Pucca’nın bir blog yazarı olduğu, dizüstü edebiyatı yaptığı ve Uykusuz yaz sayısında yazdığı dışında hiçbir bilgim yok. Eğer kitabı da Uykusuz’daki o ‘iğrenç!’ yazısı gibiyse kalsın. Ben Sabahattin Ali, Rıfat Ilgaz, Aziz Nesin gibi yazarlardan memnunum.
Eğer bir yazar kendine yazar denmesini istiyorsa çağa ayak uydurmanın ötesine geçmeli. Ölü yazarlarla dostluk kurarak çağa ayak uydurmalı. Yani onların tarzıyla çağımızı anlatabilmeli. Benim yeni yakın okuduklarım arasında sadece Barış Bıçakçı bunu başarabilmiştir. Roman açısından canım.
Dizüstü edebiyatı ‘bence’ bunu başaramıyor.

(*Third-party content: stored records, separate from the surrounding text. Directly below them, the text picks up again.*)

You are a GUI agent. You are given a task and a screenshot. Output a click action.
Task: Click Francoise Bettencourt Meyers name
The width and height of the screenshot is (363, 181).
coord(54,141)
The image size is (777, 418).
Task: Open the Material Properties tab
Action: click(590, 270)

Pek muhterem insan (gerçek ismini vermeyeceğim o yüzden) Sam Abla’nın gösterdiği bir ekşi sözlük entry’sinde “Çakal yayın evleri ‘çok farklı bir kitap yaptık, piyasaya yeni bir soluk getirdik’ diyerekten popüler bloggerlarla birleşerek ceplerini dolduruyorlar.” cümlesi geçiyordu. Bence bu adam sonuna kadar HAKLI!
Kıymetli hazirun şimdi size bir hikaye anlatacağım. Ben sıfatları bir kefe gibi düşünürüm. Eğer yazarlık da bir sıfatsa son tahlilde Maksim Gorki ile Dizüstü’cüler aynı kefededir ve bu benim canımı çok fazla sıkar. Döverim.
Ne alakası var diyen de çıkacaktır. Edebiyat şu ana aittir. Bununla birlikte geleceğe ve geçmişe bağlıdır.
Edebiyatta dönemler vardır. Servet-i Fünun, Tanzimat vs. vs. Edebiyatın bu dönemlere girmesinde dönemin siyasi yapısının büyük önemi vardır. Mesela Abdülhamit’in baskıcı döneminde insanlar kendi içlerine yönelmiş, siyasi konulardan uzaklaşmışlardır(Servet-i Fünun)(Burada biraz ara vermek istiyorum değinmek istediğim bir şey var. Hegel’in diyalektiği burada devreye giriyor. Baskıcı dönem Tez, insanların siyasetten uzaklaşması anti-tez. Sonucunda ortaya çıkan dönem ve eserler ise Sentez.). Son tahlilde şu saptama tam yerinde olur: Edebiyatımız, 2. Servet-i Fünun dönemini yaşamaktadır. Yorum size kalmış. Daha fazla açmak istemiyorum.
Dediğim gibi kişisel olan politiktir. Kişisel düşüncemden dolayı yargılamayın.
Tüm sevgimle.

Hiç yorum yok:

Yorum Gönder

yapıştır!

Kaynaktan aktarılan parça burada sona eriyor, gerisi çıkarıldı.